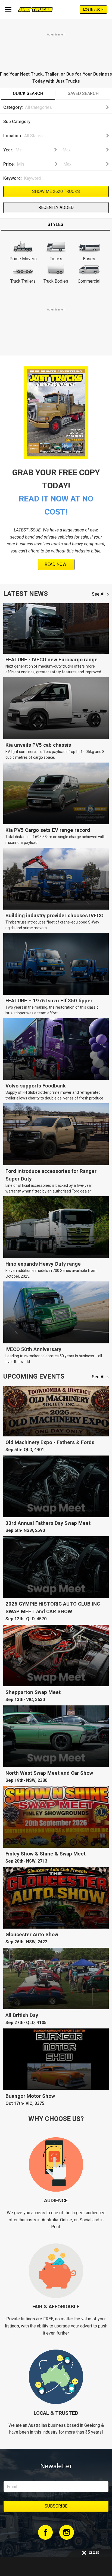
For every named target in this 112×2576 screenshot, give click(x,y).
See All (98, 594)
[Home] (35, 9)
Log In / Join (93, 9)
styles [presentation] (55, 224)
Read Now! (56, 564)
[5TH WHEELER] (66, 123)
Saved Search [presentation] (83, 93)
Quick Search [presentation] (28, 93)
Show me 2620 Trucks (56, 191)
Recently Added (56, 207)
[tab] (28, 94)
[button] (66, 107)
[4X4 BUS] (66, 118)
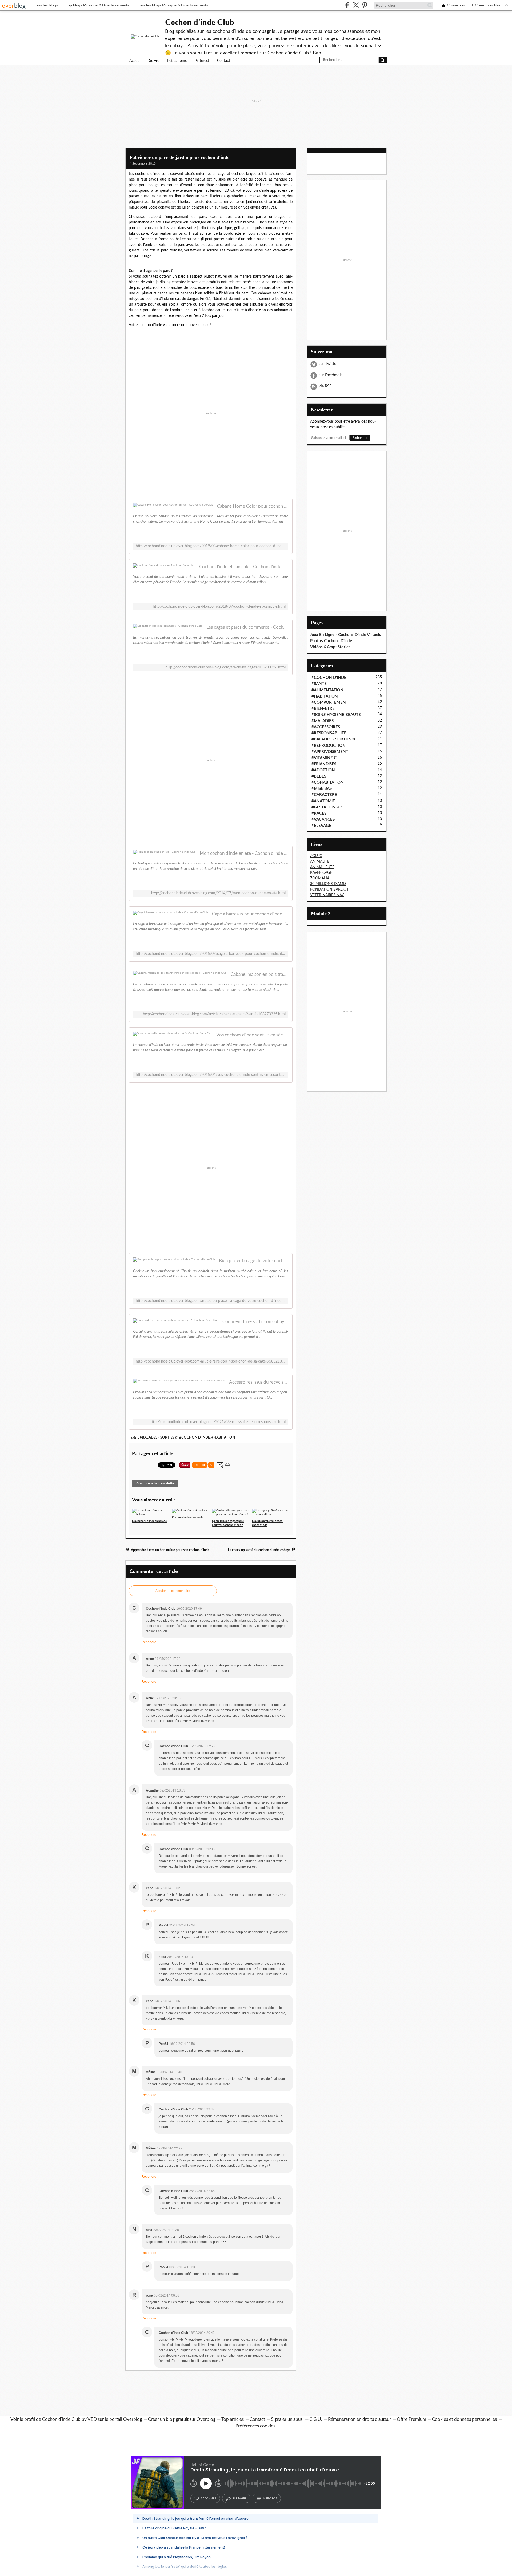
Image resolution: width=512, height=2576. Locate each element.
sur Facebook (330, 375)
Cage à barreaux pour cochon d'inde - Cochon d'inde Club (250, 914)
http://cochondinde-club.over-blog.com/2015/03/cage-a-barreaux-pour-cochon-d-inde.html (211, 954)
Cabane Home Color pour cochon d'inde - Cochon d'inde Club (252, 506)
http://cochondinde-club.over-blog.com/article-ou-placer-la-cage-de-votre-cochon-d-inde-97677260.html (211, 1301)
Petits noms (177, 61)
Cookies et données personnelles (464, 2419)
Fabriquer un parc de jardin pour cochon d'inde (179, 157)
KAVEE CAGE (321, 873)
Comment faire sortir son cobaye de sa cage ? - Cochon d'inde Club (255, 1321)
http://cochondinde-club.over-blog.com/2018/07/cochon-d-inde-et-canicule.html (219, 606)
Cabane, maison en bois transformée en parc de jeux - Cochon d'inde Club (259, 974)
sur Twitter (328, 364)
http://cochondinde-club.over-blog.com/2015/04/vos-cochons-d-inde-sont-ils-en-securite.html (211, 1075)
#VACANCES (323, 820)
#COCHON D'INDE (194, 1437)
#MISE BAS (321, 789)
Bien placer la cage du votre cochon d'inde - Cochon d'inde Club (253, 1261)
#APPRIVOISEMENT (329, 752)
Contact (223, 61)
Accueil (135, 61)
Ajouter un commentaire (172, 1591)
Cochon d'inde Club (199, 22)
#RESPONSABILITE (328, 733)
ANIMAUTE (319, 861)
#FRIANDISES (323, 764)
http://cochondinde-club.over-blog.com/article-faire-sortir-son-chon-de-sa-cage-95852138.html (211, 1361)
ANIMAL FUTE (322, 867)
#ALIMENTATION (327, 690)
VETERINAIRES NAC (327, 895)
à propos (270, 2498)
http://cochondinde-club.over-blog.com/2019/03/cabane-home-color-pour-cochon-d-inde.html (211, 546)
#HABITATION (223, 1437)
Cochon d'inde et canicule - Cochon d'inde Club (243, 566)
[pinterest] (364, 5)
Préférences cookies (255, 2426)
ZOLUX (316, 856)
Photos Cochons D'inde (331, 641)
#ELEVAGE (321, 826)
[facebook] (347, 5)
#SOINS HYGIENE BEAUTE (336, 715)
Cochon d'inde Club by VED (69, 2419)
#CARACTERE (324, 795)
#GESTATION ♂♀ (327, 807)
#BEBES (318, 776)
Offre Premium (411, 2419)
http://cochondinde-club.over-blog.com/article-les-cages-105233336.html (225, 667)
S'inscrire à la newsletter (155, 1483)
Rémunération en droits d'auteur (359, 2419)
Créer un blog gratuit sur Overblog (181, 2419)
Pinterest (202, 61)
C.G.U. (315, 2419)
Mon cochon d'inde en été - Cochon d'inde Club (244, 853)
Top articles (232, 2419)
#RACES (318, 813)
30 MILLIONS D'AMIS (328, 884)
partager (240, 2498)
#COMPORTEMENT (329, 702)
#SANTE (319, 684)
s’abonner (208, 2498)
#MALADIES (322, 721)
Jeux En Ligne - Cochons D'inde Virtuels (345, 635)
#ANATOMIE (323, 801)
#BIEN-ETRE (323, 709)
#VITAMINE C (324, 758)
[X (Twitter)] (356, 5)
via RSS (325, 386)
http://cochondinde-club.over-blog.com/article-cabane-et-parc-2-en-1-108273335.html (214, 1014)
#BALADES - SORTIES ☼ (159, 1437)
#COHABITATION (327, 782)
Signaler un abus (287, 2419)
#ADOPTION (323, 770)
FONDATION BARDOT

■ ■ ■ ■ ■ ■ ■

Exercise brief: Check each line of the listing above for the string "canicule", then give how many lines have it. No other text.

Task result: 2